# Models (PyTorch)

Install the Transformers, Datasets, and Evaluate libraries to run this notebook.

In [None]:
# Install required libraries for Transformers, datasets, and evaluation
!uv pip install datasets evaluate transformers[sentencepiece]

In [None]:
# Creating a model from scratch - Building configuration and model
# BertConfig contains all the hyperparameters for the model architecture
# BertModel creates a model with random weights based on the configuration
from transformers import BertConfig, BertModel

# Building the config - uses default BERT-base parameters
config = BertConfig()

# Building the model from the config - starts with random weights
model = BertModel(config)

In [None]:
# Examine the configuration object - shows key model architecture parameters
# Key parameters include:
# - hidden_size: size of embeddings (768 for BERT-base)
# - num_hidden_layers: number of transformer layers (12 for BERT-base)
# - num_attention_heads: number of attention heads per layer (12 for BERT-base)
# - intermediate_size: size of feed-forward network (3072 for BERT-base)
# - max_position_embeddings: maximum sequence length (512 for BERT)
print(config)

In [None]:
# Important: Creating a model from config gives random weights
# This model has not been trained and will produce meaningless outputs
# Useful for research, experimentation, or when you plan to train from scratch
from transformers import BertConfig, BertModel

config = BertConfig()
model = BertModel(config)

# Model is randomly initialized!

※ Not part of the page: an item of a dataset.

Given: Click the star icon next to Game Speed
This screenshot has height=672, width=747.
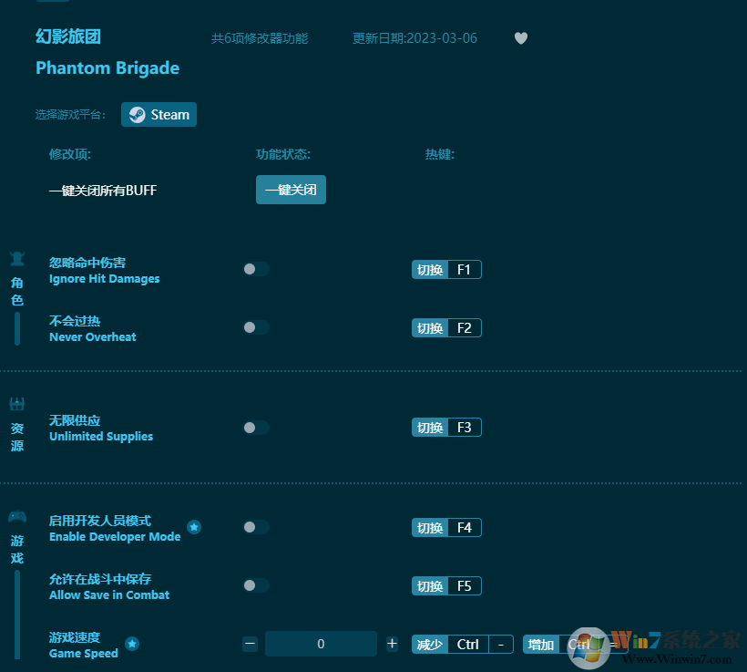Looking at the screenshot, I should coord(132,644).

Not suitable for production use without training

In [None]:
# Loading a pre-trained model - Downloads trained weights from the Hub
# "bert-base-cased" is a BERT model trained on large text corpora
# This model has learned meaningful representations and is ready for use
# Case-sensitive version (distinguishes between "Apple" and "apple")
from transformers import BertModel

model = BertModel.from_pretrained("bert-base-cased")

In [None]:
# Saving a model locally - stores both config and weights
# Creates a directory with:
# - config.json: model configuration
# - pytorch_model.bin: model weights
# Allows for offline usage and custom model distribution
model.save_pretrained("directory_on_my_computer")

In [None]:
# Example text sequences for processing
# These are the raw text inputs that need to be tokenized
sequences = ["Hello!", "Cool.", "Nice!"]

In [None]:
# Pre-tokenized sequences converted to token IDs
# Each sequence starts with [CLS] token (101) and ends with [SEP] token (102)
# These numbers correspond to specific tokens in BERT's vocabulary
# - 101: [CLS] (classification token)
# - 102: [SEP] (separator token)
# - 7592: "Hello", 4658: "Cool", 3835: "Nice"
# - 999, 1012: punctuation marks (!, .)
encoded_sequences = [
    [101, 7592, 999, 102],
    [101, 4658, 1012, 102],
    [101, 3835, 999, 102],
]

In [None]:
# Convert token IDs to PyTorch tensor
# Models expect tensors as input, not Python lists
# The tensor shape will be [batch_size, sequence_length] = [3, 4]
import torch

model_inputs = torch.tensor(encoded_sequences)

In [None]:
# Pass the tensor through the model to get embeddings
# Output contains contextualized embeddings for each token
# The model automatically handles the forward pass and attention computation
output = model(model_inputs)

# output.last_hidden_state contains the final layer embeddings
# Shape: [batch_size, sequence_length, hidden_size] = [3, 4, 768]